| The task |
Using the listing below, retype exactly the lines starting at the one with "The height and" and ending at the one with "Click the 0.010s latency value", and include both.

| Input records |
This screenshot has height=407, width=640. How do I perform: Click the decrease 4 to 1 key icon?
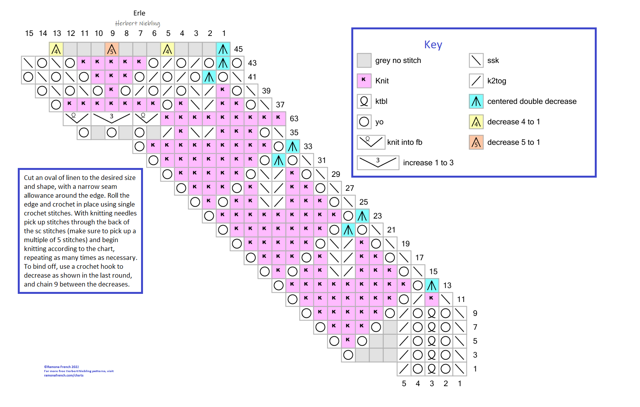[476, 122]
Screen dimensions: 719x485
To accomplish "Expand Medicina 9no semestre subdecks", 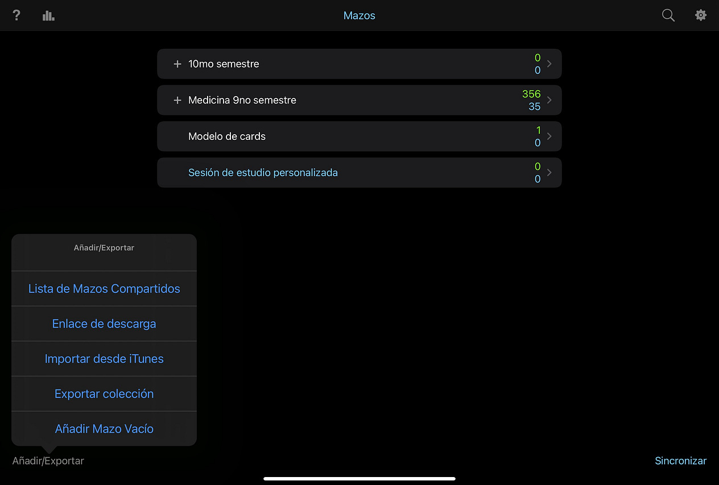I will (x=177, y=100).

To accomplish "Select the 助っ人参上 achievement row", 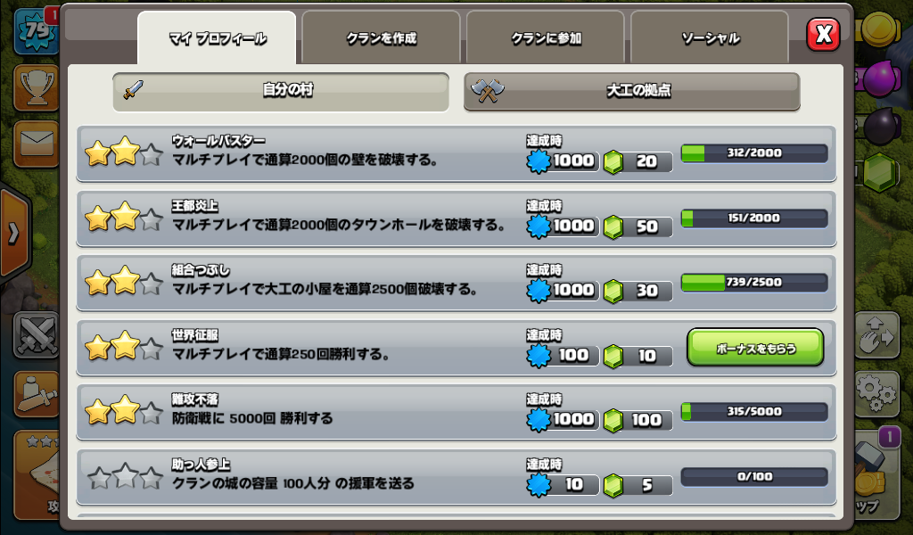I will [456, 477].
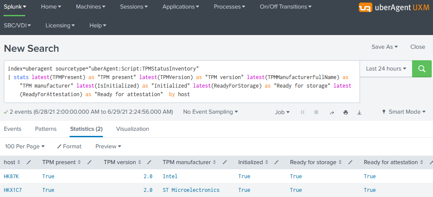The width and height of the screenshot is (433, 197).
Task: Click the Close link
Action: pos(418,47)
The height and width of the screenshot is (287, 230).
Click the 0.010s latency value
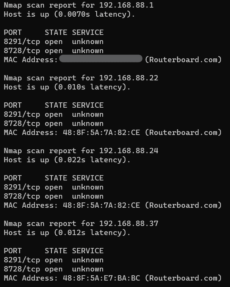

...

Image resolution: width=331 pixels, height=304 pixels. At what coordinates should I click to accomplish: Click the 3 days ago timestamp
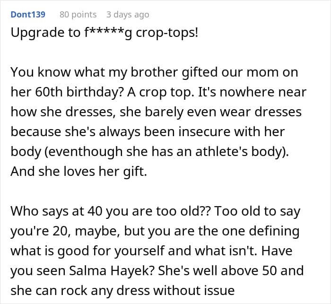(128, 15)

| Expected answer |
The height and width of the screenshot is (287, 230).
Click the 0.010s latency value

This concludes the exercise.